### Records shown
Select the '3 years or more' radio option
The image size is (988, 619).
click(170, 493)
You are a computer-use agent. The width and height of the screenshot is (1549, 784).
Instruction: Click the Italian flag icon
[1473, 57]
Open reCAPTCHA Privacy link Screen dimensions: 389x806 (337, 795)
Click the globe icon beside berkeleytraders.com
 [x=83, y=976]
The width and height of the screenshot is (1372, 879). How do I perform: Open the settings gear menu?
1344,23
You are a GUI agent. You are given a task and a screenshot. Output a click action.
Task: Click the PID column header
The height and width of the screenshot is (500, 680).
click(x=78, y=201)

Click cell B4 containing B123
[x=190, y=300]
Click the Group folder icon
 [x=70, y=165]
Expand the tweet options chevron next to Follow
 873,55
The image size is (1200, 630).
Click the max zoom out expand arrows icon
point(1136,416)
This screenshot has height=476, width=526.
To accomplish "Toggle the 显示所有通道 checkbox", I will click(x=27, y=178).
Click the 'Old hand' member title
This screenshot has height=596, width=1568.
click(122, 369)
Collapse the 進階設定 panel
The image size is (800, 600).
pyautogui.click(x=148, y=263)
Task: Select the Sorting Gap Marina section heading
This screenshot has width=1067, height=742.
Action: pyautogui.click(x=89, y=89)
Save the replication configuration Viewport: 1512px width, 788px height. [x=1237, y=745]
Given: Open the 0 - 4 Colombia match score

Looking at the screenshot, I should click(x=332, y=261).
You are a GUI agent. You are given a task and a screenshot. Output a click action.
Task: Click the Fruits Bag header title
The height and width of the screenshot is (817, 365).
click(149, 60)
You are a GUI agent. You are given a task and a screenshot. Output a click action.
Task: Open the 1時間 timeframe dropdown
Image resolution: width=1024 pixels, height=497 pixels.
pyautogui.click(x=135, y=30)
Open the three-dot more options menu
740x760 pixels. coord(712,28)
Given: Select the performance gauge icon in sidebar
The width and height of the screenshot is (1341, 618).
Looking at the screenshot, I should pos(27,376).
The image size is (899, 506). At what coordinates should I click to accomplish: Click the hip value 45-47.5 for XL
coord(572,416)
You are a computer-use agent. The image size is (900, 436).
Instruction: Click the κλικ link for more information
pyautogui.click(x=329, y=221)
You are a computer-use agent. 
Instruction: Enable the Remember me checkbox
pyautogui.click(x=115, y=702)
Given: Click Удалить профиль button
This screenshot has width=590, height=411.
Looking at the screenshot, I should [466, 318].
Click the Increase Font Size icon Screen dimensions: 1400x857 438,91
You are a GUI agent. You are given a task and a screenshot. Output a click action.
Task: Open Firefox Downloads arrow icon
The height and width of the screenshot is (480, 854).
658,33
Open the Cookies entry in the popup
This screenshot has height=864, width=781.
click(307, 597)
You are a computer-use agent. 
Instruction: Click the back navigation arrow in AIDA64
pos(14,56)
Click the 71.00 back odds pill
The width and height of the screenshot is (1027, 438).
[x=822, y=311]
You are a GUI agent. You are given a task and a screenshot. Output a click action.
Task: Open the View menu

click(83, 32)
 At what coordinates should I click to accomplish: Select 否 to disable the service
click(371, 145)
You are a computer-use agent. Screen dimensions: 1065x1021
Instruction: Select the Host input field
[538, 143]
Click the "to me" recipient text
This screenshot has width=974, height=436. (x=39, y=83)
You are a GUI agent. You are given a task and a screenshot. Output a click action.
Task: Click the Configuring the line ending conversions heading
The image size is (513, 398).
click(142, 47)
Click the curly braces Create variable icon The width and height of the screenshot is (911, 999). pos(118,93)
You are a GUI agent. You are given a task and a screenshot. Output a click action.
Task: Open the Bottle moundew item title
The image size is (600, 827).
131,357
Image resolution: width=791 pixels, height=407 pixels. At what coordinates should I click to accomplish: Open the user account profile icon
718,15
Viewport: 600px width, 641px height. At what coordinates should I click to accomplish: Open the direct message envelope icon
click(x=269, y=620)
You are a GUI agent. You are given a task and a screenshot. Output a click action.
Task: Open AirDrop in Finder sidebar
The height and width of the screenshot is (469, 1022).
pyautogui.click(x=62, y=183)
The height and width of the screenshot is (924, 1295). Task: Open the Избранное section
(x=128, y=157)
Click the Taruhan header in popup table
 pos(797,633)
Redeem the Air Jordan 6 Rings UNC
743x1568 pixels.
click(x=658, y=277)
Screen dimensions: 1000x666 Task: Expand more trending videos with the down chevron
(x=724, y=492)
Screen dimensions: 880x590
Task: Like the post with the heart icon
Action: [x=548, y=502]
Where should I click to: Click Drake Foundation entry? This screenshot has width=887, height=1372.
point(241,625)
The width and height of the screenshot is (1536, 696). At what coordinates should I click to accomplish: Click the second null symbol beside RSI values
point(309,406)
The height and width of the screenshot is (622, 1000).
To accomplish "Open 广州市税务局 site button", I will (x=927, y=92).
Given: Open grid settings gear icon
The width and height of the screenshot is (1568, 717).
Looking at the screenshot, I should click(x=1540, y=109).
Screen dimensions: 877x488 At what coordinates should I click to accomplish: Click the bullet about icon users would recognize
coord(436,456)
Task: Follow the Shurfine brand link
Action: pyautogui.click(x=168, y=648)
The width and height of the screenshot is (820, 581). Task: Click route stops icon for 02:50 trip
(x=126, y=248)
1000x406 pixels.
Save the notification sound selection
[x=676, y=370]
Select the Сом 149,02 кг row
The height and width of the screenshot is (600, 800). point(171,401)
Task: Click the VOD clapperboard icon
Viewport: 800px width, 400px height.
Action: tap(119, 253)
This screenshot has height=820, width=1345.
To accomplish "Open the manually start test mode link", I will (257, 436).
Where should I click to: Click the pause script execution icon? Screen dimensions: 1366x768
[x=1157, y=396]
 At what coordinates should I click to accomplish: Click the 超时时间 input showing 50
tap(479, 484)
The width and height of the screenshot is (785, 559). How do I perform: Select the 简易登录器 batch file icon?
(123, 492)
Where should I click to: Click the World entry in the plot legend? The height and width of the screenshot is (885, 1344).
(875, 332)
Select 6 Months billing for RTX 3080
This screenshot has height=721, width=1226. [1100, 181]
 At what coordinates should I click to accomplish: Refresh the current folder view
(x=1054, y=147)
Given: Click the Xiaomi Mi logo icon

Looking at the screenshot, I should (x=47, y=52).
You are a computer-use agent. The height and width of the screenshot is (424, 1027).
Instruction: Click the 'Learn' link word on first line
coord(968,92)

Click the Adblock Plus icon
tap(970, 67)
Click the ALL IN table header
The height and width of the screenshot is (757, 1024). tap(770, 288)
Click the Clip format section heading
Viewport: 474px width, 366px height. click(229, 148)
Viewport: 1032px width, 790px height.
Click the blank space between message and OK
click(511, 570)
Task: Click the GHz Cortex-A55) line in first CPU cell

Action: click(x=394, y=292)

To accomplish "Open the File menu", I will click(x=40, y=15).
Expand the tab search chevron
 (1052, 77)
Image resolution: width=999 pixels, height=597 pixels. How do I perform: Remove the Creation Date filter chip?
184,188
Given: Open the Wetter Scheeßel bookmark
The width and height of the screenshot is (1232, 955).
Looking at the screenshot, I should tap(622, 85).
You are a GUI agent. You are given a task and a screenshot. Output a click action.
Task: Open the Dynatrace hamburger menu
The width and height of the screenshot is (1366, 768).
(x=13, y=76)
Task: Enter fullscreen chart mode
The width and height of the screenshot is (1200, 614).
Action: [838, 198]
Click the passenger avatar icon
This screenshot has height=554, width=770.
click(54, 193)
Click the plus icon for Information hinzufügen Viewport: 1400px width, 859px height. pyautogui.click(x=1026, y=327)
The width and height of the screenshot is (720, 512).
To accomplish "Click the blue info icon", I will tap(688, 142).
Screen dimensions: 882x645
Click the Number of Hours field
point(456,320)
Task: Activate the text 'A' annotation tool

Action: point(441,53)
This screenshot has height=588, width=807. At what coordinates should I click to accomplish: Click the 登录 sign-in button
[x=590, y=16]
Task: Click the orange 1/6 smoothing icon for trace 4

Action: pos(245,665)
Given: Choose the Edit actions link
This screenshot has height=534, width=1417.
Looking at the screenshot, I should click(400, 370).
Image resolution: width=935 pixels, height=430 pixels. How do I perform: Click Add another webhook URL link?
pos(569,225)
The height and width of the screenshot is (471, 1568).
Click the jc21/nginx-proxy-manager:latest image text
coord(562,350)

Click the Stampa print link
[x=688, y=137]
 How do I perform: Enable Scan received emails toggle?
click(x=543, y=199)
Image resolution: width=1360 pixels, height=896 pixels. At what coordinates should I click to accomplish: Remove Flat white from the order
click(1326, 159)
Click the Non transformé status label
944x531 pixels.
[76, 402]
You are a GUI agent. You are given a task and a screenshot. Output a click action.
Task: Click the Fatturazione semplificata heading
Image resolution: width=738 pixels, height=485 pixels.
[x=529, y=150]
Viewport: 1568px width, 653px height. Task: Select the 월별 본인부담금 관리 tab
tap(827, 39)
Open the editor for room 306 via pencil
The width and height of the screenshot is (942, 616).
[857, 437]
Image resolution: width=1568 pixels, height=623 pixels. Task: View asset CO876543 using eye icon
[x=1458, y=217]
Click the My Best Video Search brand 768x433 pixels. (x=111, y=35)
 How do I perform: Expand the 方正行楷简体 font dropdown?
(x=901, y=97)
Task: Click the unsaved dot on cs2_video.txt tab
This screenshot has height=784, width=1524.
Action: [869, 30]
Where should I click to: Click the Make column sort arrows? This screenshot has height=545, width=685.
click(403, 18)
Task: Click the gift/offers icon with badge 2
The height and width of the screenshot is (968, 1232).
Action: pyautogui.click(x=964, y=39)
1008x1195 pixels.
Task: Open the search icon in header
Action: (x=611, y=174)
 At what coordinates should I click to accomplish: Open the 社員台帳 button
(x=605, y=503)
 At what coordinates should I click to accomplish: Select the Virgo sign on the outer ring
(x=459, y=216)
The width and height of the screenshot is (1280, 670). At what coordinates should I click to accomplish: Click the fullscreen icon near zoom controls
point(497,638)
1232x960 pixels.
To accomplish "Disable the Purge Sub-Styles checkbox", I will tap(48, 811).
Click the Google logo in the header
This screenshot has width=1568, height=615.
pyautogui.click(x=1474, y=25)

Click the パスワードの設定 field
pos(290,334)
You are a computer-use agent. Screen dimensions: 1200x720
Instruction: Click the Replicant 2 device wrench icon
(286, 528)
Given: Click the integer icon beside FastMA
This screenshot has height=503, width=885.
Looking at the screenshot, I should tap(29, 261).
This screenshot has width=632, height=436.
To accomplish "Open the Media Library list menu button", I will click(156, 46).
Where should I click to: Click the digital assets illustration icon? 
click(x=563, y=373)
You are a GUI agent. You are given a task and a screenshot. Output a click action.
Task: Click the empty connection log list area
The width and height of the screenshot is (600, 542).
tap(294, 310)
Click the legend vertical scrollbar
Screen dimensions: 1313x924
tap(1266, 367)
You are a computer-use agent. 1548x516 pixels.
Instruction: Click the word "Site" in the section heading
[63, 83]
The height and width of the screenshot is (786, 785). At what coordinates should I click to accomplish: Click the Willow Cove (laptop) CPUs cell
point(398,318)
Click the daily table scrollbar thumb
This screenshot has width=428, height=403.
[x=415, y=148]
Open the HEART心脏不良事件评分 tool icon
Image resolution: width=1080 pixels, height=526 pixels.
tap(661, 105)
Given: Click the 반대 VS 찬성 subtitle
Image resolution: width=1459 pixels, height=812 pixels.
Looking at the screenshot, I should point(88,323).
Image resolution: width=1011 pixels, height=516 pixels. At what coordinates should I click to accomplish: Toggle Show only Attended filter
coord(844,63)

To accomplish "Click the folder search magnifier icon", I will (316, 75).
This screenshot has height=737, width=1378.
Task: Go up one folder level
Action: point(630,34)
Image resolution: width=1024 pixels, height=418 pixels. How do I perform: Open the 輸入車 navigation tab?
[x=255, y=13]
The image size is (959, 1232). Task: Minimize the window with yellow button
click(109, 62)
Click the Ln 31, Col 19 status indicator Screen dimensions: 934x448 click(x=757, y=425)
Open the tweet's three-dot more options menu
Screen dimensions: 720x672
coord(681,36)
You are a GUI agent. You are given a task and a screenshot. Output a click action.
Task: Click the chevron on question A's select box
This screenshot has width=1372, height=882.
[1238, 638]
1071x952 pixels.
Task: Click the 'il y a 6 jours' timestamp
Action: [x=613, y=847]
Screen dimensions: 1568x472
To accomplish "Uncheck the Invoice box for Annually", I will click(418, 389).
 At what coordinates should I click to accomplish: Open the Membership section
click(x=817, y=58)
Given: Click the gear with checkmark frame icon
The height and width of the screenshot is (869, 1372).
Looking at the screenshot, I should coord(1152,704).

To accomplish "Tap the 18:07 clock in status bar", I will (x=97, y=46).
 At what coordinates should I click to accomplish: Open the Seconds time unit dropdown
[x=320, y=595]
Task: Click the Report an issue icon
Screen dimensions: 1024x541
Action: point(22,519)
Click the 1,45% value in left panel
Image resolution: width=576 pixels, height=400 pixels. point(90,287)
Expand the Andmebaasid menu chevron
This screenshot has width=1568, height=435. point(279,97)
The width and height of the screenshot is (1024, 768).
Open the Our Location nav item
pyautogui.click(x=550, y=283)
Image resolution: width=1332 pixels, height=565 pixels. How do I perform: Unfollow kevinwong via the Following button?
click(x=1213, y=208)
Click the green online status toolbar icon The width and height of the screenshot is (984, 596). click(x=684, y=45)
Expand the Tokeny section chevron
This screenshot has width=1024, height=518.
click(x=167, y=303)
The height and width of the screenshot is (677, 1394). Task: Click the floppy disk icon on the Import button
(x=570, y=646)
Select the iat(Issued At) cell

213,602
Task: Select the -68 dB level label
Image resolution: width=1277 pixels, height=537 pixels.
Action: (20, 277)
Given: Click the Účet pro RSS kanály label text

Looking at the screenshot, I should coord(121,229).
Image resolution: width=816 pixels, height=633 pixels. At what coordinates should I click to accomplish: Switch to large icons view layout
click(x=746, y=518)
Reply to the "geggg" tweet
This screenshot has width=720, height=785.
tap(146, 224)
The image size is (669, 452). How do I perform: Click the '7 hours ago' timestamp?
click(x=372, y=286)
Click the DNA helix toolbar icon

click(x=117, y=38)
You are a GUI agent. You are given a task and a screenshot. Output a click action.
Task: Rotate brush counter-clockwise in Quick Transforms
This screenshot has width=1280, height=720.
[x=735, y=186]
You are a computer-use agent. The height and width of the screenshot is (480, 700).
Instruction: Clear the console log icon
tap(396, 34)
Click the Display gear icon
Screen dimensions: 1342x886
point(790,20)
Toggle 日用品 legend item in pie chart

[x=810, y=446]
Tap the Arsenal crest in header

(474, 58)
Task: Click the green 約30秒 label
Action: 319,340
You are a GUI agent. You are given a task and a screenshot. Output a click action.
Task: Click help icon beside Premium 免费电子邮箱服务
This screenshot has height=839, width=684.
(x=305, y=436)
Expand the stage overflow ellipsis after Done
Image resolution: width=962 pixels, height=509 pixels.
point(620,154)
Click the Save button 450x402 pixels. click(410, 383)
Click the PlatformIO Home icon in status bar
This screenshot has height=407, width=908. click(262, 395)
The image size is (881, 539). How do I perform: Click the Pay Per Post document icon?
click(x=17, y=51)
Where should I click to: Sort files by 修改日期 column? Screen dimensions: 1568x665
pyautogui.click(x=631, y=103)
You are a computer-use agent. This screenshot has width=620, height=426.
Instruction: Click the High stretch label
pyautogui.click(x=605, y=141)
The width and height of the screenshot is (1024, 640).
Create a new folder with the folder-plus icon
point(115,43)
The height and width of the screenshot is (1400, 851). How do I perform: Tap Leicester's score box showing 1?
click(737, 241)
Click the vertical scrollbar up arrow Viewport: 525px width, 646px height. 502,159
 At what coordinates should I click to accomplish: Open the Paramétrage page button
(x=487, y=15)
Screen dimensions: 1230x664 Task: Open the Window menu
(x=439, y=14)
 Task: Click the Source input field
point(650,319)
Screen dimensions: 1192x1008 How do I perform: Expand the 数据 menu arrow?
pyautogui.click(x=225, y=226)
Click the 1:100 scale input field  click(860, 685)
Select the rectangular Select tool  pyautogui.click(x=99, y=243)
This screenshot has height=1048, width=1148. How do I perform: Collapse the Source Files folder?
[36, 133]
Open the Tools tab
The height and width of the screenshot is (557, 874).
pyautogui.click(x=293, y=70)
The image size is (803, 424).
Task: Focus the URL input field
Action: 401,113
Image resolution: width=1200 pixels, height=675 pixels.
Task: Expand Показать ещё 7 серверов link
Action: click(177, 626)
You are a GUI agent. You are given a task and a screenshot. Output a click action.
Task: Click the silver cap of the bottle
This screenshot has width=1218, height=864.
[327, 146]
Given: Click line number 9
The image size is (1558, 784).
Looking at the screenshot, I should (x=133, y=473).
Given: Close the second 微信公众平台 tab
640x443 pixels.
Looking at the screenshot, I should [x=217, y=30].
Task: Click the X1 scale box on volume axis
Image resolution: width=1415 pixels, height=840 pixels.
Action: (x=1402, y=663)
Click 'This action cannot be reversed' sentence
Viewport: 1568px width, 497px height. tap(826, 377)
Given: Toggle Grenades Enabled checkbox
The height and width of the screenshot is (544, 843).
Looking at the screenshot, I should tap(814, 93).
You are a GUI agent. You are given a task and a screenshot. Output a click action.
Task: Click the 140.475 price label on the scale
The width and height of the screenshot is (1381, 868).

### What you should do
Retype word for word everything in the listing above from the line that holds "Task: Click the Fruits Bag header title" down to the line that holds "You are a computer-use agent. The image". Keep both end lines and leave out the rest.

### Task answer
Task: Click the Fruits Bag header title
The height and width of the screenshot is (817, 365).
click(149, 60)
You are a GUI agent. You are given a task and a screenshot. Output a click action.
Task: Open the 1時間 timeframe dropdown
Image resolution: width=1024 pixels, height=497 pixels.
pyautogui.click(x=135, y=30)
Open the three-dot more options menu
740x760 pixels. coord(712,28)
Given: Select the performance gauge icon in sidebar
The width and height of the screenshot is (1341, 618).
Looking at the screenshot, I should pos(27,376).
The image size is (899, 506). At what coordinates should I click to accomplish: Click the hip value 45-47.5 for XL
coord(572,416)
You are a computer-use agent. The image size is (900, 436).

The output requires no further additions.